- Exercise brief
From the records below, copy each line that has the word "input" in it.

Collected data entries
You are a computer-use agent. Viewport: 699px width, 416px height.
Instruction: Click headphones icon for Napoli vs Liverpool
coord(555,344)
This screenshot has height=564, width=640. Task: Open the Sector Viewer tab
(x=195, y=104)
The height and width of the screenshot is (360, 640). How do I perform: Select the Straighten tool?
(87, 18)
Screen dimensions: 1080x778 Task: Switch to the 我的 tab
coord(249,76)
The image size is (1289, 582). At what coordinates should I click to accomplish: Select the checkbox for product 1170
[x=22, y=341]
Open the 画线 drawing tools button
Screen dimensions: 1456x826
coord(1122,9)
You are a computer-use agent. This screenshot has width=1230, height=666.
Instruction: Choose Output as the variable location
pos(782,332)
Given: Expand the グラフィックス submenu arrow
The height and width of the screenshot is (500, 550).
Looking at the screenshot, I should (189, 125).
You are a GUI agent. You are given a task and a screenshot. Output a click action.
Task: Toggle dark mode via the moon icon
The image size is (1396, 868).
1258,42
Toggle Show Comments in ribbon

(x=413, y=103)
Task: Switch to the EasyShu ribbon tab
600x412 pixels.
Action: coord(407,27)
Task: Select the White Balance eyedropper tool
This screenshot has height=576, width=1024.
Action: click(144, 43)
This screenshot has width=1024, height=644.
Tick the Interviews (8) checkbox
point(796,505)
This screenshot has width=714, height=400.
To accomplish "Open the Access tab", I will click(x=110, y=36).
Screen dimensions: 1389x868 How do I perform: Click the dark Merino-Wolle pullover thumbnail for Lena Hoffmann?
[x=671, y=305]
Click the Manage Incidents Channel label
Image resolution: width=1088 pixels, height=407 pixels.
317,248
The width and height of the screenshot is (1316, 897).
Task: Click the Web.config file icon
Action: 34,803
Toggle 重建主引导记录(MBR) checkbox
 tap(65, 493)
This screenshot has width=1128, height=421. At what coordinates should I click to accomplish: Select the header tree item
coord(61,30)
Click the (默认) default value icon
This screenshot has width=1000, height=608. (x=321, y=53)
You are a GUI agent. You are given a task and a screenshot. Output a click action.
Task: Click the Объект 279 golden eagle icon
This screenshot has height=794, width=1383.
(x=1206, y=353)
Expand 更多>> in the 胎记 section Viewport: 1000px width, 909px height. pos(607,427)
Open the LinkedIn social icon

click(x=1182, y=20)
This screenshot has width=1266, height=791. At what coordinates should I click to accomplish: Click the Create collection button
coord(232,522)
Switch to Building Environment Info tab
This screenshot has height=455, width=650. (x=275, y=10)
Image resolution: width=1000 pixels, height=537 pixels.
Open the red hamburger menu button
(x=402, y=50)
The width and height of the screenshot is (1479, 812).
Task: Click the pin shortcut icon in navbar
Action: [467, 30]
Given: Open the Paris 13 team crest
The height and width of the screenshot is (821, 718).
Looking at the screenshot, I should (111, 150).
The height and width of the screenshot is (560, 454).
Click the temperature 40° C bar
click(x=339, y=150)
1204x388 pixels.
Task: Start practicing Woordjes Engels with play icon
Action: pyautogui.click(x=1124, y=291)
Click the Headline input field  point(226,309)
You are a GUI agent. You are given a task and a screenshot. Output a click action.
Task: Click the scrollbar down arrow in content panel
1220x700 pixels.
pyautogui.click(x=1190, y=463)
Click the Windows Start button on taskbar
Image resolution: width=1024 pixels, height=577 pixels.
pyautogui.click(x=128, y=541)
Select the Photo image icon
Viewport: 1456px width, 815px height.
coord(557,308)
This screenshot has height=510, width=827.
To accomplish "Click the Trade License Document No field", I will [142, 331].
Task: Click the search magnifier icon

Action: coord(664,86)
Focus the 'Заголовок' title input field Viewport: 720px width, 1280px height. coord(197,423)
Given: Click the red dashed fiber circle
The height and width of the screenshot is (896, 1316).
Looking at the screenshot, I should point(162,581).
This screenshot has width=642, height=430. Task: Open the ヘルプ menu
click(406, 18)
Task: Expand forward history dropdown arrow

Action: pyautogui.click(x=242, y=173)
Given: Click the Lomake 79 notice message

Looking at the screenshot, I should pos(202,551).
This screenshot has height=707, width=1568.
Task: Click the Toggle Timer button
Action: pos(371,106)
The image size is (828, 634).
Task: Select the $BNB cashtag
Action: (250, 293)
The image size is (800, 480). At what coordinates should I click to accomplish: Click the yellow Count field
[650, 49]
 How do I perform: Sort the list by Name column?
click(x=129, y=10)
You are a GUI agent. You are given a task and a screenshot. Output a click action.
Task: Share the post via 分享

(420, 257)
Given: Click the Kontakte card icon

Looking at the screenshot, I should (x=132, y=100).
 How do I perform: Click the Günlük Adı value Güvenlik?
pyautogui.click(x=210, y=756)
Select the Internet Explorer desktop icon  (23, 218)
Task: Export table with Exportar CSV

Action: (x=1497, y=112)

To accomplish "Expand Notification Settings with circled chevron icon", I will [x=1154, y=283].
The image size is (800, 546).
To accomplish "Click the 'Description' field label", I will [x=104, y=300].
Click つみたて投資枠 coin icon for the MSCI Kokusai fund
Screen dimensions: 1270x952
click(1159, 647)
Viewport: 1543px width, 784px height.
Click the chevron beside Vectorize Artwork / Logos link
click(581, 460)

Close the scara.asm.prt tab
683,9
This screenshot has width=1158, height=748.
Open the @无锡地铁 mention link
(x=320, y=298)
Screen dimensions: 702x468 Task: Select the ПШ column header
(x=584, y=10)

- Task answer
Click the Headline input field  point(226,309)
Focus the 'Заголовок' title input field Viewport: 720px width, 1280px height. coord(197,423)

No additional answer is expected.